2.【數據挖掘】二手車交易價格預測大賽-探索性數據分析(EDA)
2.1 什麼是探索性數據分析
探索性數據分析(EDA ,Exploratory Data Analysis),是指對已有的數據(特別是調查或觀察得來的原始數據)在儘量少的先驗假定下進行探索,通過作圖、製表、方程擬合、計算特徵量等手段探索數據的結構和規律的一種數據分析方法。
2.2 本案例的探索性分析流程
實驗工具:Jupyter Notebook
(1)導入各種數據科學庫以及可視化庫
#coding:utf-8
import warnings
warnings.filterwarnings('ignore') # 導入warnings包,利用過濾器來實現忽略警告語句
import numpy as np
import pandas as pd
import matplotlib.pyplot as plt
import seaborn as sns
import missingno as msno
(2)載入數據
Train_data = pd.read_csv('data/train.csv', sep=' ')
Test_data = pd.read_csv('data/testA.csv', sep=' ')
(3)查看數據基本情況
Train_data.head().append(Train_data.tail()) # 簡要查看前五行和後五行;
Train_data.shape
Test_data.head().append(Test_data.tail())
Test_data.shape
Train_data.describe()
Test_data.describe()
Train_data.info() # 查看數據的基本信息
Test_data.info()
(4)判斷數據異常情況
- 缺失值總數統計
Train_data.isnull().sum() # 缺失值總數統計
Test_data.isnull().sum()
- nan可視化
missing = Train_data.isnull().sum()
missing = missing[missing > 0]
missing.sort_values(inplace=True)
missing.plot.bar()

### 已知資料
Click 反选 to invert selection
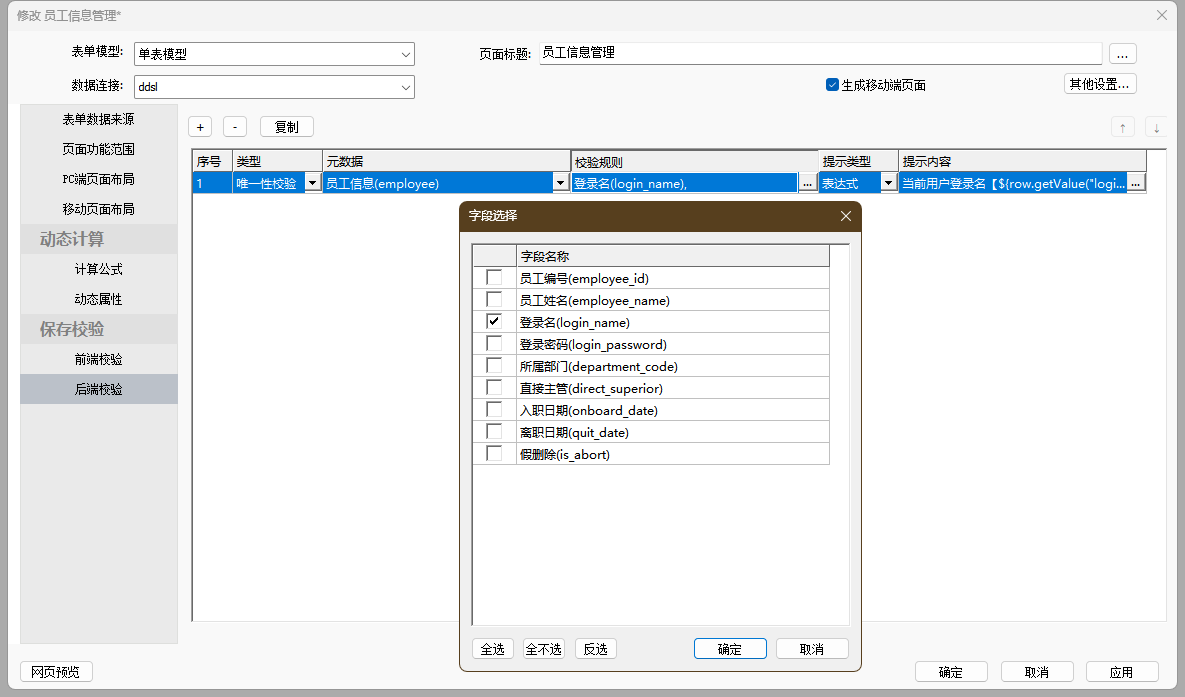Viewport: 1185px width, 697px height. [596, 649]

### 練習題
1) 把二手車探索性分析文章從“2.2 本案例的探索性分析流程”到“pd.read_csv('data/train.csv', sep=' ')”這一段一字不差地抄下來,頭尾都要包括。
2) 根據二手車探索性分析文章,判斷下面每句話對不對,回答「是」或「否」,並原樣引出決定答案的字句:
(a) 本案例使用的實驗工具是 Jupyter Notebook。
(b) 載入測試數據時讀取的檔案是 data/train.csv。
(c) 探索性數據分析要在大量先驗假定下進行。
3) 從二手車探索性分析文章最後一句之後,接著寫出下一段內容。

### 依序答案
1)
2.2 本案例的探索性分析流程
實驗工具:Jupyter Notebook
(1)導入各種數據科學庫以及可視化庫
#coding:utf-8
import warnings
warnings.filterwarnings('ignore') # 導入warnings包,利用過濾器來實現忽略警告語句
import numpy as np
import pandas as pd
import matplotlib.pyplot as plt
import seaborn as sns
import missingno as msno
(2)載入數據
Train_data = pd.read_csv('data/train.csv', sep=' ')

2)
(a) 是。「實驗工具:Jupyter Notebook」
(b) 否。「Test_data = pd.read_csv('data/testA.csv', sep=' ')」
(c) 否。「在儘量少的先驗假定下進行探索」

3)
msno.matrix(Train_data.sample(250))
msno.bar(Train_data.sample(1000))
msno.matrix(Test_data.sample(250))
msno.bar(Test_data.sample(1000))
-
查看異常值
通過以上返回結果知
notRepairedDamage
列需要糾正。
Train_data['notRepairedDamage'].value_counts() # 對該列的值進行統計
Train_data['notRepairedDamage'].replace('-', np.nan, inplace=True) # 對未知值’-‘用nan表示
Train_data['notRepairedDamage'].value_counts() # 查看修改後結果
Test_data['notRepairedDamage'].value_counts()
Test_data['notRepairedDamage'].replace('-', np.nan, inplace=True)
- 清理嚴重傾斜的數據
Test_data['seller'].value_counts()
Train_data['offerType'].value_counts()
del Train_data['seller']
del Train_data['offerType']
del Test_data['seller']
del Test_data['offerType']
(5)瞭解預測值分佈情況
Train_data['price'] # 數據price列
Train_data['price'].value_counts()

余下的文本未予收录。